#### Excerpted data ####

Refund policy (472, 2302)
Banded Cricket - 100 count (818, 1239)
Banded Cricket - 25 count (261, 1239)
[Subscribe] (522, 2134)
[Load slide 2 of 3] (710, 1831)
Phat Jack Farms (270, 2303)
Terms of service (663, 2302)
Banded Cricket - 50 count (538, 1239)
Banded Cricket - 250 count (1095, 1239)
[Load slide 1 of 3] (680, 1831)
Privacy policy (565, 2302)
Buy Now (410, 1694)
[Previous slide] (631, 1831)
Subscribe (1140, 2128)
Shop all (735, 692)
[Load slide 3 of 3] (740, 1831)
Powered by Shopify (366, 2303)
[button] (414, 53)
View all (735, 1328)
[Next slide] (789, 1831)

####

Directions for this task :: Write out, word for word, the line containing "[Previous slide] (631, 1831)" and every line after it to the end of the data above.

Solution ::
[Previous slide] (631, 1831)
Subscribe (1140, 2128)
Shop all (735, 692)
[Load slide 3 of 3] (740, 1831)
Powered by Shopify (366, 2303)
[button] (414, 53)
View all (735, 1328)
[Next slide] (789, 1831)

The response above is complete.